Focus - Alla scoperta di Nicolussi Caviglia: Parma la sua prima occasione in A

13.10.2020 14:00 di Giuseppe Emanuele Frisone   Vedi letture
Focus - Alla scoperta di Nicolussi Caviglia: Parma la sua prima occasione in A
© foto di Daniele Buffa/Image Sport

Proseguiamo la nostra rassegna circa i nuovi arrivi in casa Parma. Quest'oggi è la volta del centrocampista aostano Hans Nicolussi Caviglia, che arriva dalla Juventus. Il classe 2000 ha già alcune esperienze formative di tutto rispetto alle spalle, e con il Parma ha la prima, vera occasione di confrontarsi con la Serie A. Dicono che assomigli a Marchisio per caratteristiche.

LA SUA CARRIERA - Al di là dei suoi 20 anni appena compiuti, il battesimo di Nicolussi Caviglia con la Serie A è arrivato già due stagioni fa, con tre spezzoni di partita messi a referto con la "sua" Juventus.

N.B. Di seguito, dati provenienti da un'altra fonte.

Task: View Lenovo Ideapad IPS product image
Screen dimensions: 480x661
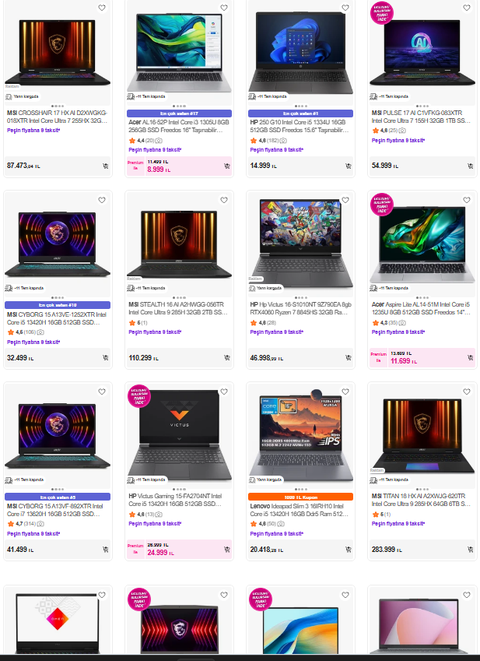Action: point(300,435)
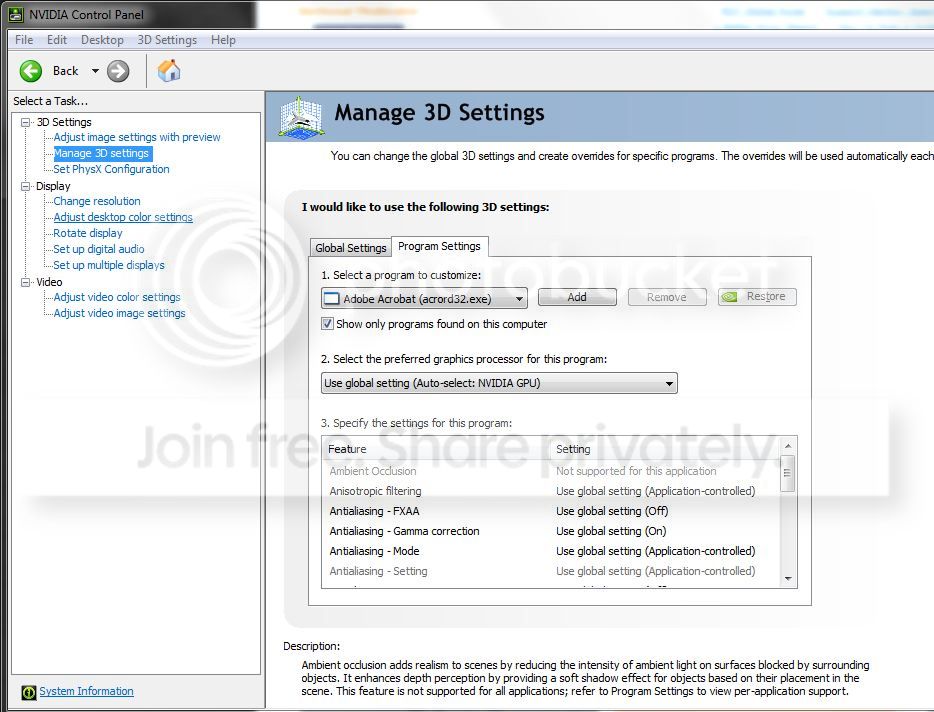Open the preferred graphics processor dropdown
934x712 pixels.
pyautogui.click(x=669, y=383)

Contestualmente, nella stessa annata 2018/2019, il centrocampista ha collezionato 8 gettoni con la formazione Under 23 dei bianconeri (in Serie C), oltre a continuare il suo percorso in Primavera (20 presenze e 4 gol) e al tempo stesso in Youth League (6 presenze e 2 gol). Lo scorso anno il salto in Serie B, in prestito al Perugia, dove ha preso confidenza con il calcio dei grandi, alla sua stagione da titolare più o meno fisso. In Umbria ha collezionato 27 presenze, con 1 gol e soprattutto 6 assist. Ora la sfida di Parma, dove potrà mettere a frutto le sue esperienze e misurarsi con la massima serie. Nicolussi vanta anche presenze con le varie Nazionali giovanili azzurre.

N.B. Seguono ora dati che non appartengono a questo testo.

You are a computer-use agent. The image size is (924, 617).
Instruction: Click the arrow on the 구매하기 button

IL TRASFERIMENTO A PARMA - Il suo nome in chiave Parma era stato già fatto prima del passaggio di proprietà alla famiglia Krause. Probabilmente però sono cambiati i termini dell'accordo, dal momento che fino all'ultimo momento si è parlato di un prestito senza riuscire a capire se ci fosse la possibilità di riscattare il giovane oppure no. Alla fine, Nicolussi si è trasferito in Emilia in prestito con diritto di opzione, cosa che permetterà ai crociati di mantenere il pieno controllo sul giocatore qualora facesse bene. Che è esattamente ciò che ci auguriamo, anche se non sarà facilissimo primeggiare in un centrocampo già di valore per contenuti tecnici e fisici.